Zindandan Kurtulmak-1:
“Şu vücud-u adem cana
zindandır,
Seyran et zindanı aş
demedim mi?
Derenin önünde bendi
düşmandır,
Yıkıp da deryaya koş
demedim mi?”
Aşık Ali Dede
“Oğul, içinde bulunduğumuz
cihânda iki alem vardır. Birine derler ki Zulümat Alemi diğerine de Nur Alemi.

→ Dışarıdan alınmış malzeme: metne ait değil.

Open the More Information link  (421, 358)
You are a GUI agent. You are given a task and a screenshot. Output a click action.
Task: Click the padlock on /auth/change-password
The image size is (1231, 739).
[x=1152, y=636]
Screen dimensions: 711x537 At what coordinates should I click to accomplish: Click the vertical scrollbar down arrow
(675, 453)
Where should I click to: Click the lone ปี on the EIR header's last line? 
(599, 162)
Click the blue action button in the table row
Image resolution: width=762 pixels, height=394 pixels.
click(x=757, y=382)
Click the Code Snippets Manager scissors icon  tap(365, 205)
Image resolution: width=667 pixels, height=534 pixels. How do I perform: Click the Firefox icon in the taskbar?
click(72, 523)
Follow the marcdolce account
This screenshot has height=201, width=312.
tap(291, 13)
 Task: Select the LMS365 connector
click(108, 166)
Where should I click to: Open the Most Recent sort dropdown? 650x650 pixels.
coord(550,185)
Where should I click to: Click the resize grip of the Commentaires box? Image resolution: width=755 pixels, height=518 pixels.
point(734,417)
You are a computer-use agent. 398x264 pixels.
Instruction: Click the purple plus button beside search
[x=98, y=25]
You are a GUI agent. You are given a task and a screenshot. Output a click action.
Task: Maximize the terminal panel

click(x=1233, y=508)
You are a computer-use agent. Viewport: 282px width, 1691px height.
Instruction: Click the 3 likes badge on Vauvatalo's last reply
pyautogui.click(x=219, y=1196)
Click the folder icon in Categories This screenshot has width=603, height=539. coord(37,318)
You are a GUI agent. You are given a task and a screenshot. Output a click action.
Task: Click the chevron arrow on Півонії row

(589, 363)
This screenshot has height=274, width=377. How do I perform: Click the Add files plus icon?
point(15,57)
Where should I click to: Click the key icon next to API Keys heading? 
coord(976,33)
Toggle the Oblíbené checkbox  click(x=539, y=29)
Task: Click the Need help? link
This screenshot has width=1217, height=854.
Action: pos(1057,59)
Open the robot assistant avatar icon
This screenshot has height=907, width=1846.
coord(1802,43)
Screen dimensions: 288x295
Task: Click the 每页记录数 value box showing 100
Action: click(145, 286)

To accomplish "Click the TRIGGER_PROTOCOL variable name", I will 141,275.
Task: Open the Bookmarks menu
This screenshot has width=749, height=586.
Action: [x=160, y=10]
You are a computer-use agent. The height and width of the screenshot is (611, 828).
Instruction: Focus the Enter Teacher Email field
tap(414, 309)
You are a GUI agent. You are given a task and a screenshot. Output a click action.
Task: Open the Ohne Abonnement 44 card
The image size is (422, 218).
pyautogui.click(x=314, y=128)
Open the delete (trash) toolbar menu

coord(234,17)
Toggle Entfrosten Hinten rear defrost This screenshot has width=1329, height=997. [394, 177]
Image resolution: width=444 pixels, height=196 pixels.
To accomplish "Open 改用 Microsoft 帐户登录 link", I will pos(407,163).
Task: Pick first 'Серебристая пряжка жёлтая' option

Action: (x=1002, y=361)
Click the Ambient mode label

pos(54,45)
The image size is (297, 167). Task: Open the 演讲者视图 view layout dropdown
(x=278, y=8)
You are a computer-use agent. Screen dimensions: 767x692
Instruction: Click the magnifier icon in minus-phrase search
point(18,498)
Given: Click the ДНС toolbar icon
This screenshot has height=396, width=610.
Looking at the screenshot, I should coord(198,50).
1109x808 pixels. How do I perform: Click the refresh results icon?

Etrafında gördüğün herkes, şu naçarda birinci alemdedir. Bizlerin gözleri
vardır görmez, kulakları vardır duymaz, akılları vardır akletmez. Çünkü
karanlık alemindeyik, benlik denilen varlık Hakikata vasıl olacağımız tüm azalarımızı
mühürlemiştir. Ee gurban; göze nur gönülden gidecek ki göz görsün, kulak
işitsin, akıl akletsin. Gönül mühürlüyse ne yapacağız? İşte mesele orada; o
kişinin önce nefsini terbiye etmesi, daha sonra nefsini ve kalıbını tanıması,
kalıp iken yola talip olarak kendinden geçip kendini bulması gerekir. Yoksam
değil mum yakmak, güneşi endirsen yere o karanlık aydınlanmaz. Diğer alem ise
Nur alemi, o alemdekilerin ayak türabıyım onlar bakmadan gören, duymadan
işiten, söylemeden fehmedenlerdir, onlar gök ile yerin sahibidir…”
Hasan Dede
Mürşid-i Kâmillerin,
İnsan-ı Kâmillerin meclisine sürünerek girdiğim o günden beri, hiçlik deryasına
gark olanların târında onlar ile kürek çekiyorum. Çekiyorum lâkin benden
geçmek, nefsini öldürmek kolay olmasa gerek. Hissediyorum… hissediyorum bu
zindanın içindeki olan canın ızdırabını. Sahi, Yunus’un hapsolduğu balık,
vücudu olabilir miydi? Ya da Muhammed’in zindan dediği dünya, üç yüz altmış
altı sokağı, dörtyüz kırkdört bin dergâhı ile vücudu…
Tüm bu soruların cevabını
yine aşıkların, sâdıkların, bağrı yanıkların, uyanıkların kelâmlarında arayalım;
arayalım ki bulalım, şüphesiz ancak arayanlar bulur.
Aşık Ali Dede’nin
nefesinde buyurduğu üzere, insan vücudu aşık için bir zindandır. Aşığın, maşuğa
kavuşması ancak o zindanın aşılması ile mümkün olacaktır. Lakin bu meselede can
ile cananı kavuşturmak iki cümlede anlattığımız kadar kolay olmasa gerek. Her şeyi
bir kenara bırakın dünya üzerindeki var olan her şeyden tatlı olan nefisten
dolayısıyla kin, kibir, buğz, adavet gibi söylerken yerdiğimiz ancak
vazgeçemediğimiz çirkinliklerden nasıl kopacağınızı düşünün. Çok zor değil mi?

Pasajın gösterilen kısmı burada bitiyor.